Data extracted from a collection
◇ ◇ ◇ ◇ ◇ ◇ ◇

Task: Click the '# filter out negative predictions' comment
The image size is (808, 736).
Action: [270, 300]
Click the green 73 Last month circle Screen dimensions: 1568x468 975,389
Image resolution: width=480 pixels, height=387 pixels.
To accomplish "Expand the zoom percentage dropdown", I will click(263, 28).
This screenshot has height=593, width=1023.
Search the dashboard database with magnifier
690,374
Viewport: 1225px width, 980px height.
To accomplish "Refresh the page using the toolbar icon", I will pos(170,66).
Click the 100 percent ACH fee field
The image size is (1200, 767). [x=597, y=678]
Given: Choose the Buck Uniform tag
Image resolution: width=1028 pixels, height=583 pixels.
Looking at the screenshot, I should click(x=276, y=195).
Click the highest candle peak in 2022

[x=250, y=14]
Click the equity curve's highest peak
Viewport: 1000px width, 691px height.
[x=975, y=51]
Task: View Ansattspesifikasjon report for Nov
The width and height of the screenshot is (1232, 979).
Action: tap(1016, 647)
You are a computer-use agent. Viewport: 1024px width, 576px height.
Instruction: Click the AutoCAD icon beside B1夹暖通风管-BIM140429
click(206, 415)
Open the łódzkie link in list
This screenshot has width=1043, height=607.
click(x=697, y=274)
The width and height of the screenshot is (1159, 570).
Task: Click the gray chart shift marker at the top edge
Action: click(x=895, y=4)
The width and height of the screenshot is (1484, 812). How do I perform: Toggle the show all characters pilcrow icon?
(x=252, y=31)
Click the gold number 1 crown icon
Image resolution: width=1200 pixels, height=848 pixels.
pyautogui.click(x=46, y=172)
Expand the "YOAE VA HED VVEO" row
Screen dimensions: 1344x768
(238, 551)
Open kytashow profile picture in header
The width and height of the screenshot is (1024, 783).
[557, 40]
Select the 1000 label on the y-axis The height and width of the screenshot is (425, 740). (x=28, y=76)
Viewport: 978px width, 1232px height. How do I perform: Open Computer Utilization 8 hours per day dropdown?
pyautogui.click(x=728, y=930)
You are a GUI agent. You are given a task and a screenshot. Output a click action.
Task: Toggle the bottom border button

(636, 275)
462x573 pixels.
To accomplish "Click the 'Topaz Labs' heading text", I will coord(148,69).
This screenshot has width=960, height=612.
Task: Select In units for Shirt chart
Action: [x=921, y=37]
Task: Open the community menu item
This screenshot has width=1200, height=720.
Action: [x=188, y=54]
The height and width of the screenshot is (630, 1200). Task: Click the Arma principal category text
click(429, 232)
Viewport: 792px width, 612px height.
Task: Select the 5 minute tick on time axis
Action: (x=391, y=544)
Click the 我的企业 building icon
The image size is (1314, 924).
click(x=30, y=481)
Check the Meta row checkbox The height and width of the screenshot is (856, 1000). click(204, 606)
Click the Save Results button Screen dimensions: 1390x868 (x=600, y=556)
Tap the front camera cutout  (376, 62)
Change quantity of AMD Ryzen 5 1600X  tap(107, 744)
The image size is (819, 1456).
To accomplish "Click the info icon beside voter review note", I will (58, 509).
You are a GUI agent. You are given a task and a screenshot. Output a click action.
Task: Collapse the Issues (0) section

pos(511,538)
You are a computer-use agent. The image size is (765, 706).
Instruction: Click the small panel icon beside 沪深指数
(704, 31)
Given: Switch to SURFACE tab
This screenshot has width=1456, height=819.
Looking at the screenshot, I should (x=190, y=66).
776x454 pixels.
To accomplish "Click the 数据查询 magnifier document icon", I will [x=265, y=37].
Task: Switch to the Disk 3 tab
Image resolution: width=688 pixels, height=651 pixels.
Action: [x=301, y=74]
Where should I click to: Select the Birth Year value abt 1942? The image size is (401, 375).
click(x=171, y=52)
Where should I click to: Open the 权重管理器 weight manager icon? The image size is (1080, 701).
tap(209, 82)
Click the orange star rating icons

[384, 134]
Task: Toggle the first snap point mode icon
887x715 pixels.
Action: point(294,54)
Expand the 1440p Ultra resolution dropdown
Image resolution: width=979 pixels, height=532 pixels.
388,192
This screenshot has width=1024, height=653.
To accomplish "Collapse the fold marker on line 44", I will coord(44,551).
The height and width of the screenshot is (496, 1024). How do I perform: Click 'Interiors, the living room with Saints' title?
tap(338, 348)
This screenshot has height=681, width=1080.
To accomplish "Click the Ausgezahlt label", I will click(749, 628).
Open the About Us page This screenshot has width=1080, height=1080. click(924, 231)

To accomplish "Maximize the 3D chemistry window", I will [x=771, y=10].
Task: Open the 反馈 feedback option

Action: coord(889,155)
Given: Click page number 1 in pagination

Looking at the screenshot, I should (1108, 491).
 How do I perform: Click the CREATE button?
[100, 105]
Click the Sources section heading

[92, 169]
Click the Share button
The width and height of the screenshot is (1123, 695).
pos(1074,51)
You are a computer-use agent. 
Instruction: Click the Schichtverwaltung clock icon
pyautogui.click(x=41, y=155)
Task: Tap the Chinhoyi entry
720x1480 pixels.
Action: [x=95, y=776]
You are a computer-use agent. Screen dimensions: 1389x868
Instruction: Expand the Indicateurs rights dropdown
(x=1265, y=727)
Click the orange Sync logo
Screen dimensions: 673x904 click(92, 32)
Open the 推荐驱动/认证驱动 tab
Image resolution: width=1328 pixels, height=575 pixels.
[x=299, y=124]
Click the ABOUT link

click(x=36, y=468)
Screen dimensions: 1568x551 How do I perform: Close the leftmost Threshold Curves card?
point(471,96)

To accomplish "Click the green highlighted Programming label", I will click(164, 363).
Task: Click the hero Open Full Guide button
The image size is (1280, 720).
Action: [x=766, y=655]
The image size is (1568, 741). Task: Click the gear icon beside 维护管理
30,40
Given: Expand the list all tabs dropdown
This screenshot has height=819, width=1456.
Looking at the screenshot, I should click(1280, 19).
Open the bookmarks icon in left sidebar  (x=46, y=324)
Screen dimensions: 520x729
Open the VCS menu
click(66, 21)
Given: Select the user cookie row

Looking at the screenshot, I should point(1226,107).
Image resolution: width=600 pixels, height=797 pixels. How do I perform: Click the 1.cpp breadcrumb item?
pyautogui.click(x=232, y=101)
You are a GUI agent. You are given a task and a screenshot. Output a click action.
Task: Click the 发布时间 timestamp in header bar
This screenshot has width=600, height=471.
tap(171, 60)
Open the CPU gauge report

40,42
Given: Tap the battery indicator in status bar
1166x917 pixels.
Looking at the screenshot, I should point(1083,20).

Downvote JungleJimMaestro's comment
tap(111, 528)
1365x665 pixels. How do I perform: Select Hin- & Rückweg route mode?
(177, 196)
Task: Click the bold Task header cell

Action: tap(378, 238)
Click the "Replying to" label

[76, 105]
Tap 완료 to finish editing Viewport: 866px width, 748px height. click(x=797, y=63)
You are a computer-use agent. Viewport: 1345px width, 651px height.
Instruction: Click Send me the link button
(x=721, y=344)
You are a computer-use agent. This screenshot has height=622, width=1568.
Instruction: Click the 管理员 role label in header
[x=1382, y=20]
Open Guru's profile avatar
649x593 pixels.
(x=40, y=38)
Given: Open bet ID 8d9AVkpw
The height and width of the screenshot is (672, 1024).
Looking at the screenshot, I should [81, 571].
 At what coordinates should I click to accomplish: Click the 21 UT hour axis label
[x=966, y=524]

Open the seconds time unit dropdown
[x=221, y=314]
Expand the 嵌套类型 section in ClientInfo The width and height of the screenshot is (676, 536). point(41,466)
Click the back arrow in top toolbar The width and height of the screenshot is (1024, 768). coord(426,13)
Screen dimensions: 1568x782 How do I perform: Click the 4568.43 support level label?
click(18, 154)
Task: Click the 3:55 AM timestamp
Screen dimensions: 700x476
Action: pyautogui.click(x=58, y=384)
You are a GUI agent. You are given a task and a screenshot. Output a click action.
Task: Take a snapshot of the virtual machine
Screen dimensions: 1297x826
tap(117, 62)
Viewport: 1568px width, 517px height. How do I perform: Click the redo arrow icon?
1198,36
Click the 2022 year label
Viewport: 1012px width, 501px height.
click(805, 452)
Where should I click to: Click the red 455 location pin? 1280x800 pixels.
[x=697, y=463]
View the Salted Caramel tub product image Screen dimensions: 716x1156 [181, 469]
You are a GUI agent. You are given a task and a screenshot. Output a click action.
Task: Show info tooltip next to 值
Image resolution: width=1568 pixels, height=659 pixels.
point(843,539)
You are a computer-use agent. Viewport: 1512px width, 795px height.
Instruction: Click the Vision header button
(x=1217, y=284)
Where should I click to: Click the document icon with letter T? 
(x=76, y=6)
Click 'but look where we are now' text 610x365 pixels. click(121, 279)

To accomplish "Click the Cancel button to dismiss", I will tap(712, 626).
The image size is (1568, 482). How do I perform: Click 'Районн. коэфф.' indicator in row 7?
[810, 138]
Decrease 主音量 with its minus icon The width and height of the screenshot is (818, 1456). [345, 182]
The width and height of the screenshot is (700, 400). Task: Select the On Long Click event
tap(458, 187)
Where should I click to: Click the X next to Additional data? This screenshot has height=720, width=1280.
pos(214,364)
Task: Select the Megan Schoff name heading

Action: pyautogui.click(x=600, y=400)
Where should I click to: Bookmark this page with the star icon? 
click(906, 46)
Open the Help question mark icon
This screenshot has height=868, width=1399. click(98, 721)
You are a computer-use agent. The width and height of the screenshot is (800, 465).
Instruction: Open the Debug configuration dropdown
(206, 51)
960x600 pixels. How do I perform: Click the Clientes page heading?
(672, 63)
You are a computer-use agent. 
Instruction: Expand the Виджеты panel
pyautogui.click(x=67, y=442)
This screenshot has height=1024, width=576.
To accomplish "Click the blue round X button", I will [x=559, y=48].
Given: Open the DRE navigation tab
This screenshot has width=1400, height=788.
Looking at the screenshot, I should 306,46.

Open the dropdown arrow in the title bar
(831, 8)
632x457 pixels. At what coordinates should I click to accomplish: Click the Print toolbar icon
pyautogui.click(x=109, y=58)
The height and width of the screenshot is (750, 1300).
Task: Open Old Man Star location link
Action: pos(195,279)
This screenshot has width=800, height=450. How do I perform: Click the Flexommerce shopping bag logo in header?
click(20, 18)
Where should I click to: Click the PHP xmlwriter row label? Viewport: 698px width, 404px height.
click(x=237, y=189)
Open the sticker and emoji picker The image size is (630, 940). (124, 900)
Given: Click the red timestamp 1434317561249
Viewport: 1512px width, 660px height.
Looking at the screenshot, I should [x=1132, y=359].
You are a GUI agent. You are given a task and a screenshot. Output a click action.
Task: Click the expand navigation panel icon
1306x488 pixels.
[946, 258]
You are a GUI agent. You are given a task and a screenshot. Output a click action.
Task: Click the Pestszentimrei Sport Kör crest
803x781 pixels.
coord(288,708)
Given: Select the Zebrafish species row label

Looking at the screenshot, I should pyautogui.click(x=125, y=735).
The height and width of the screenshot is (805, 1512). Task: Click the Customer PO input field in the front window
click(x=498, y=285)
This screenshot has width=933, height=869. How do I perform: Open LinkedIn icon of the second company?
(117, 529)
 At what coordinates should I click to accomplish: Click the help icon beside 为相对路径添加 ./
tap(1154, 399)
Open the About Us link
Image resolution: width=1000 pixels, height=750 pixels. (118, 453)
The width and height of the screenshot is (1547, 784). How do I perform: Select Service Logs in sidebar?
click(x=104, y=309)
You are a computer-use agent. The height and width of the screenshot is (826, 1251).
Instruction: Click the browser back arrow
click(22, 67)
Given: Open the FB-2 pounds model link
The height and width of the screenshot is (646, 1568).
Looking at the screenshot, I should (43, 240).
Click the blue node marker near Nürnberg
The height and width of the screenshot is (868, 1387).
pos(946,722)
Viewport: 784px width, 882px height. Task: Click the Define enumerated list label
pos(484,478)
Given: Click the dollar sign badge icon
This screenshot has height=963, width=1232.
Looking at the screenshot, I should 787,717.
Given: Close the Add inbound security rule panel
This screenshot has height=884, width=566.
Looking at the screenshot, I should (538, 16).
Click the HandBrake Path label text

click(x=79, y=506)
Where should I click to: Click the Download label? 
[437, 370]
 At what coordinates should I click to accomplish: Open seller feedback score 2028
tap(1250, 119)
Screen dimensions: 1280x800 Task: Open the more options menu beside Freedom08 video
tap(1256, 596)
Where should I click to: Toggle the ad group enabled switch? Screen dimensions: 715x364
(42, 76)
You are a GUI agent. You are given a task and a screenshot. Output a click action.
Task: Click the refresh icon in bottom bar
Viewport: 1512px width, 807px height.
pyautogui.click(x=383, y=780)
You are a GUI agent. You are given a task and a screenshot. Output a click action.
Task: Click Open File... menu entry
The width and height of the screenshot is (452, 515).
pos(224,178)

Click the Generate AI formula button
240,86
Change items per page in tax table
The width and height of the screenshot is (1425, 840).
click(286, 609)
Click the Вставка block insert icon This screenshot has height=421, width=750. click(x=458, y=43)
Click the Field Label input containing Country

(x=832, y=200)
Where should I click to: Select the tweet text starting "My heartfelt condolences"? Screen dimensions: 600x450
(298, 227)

◇ ◇ ◇ ◇ ◇ ◇ ◇

How many lines of the records contain the string "navigation"? Respond with the number alone.

2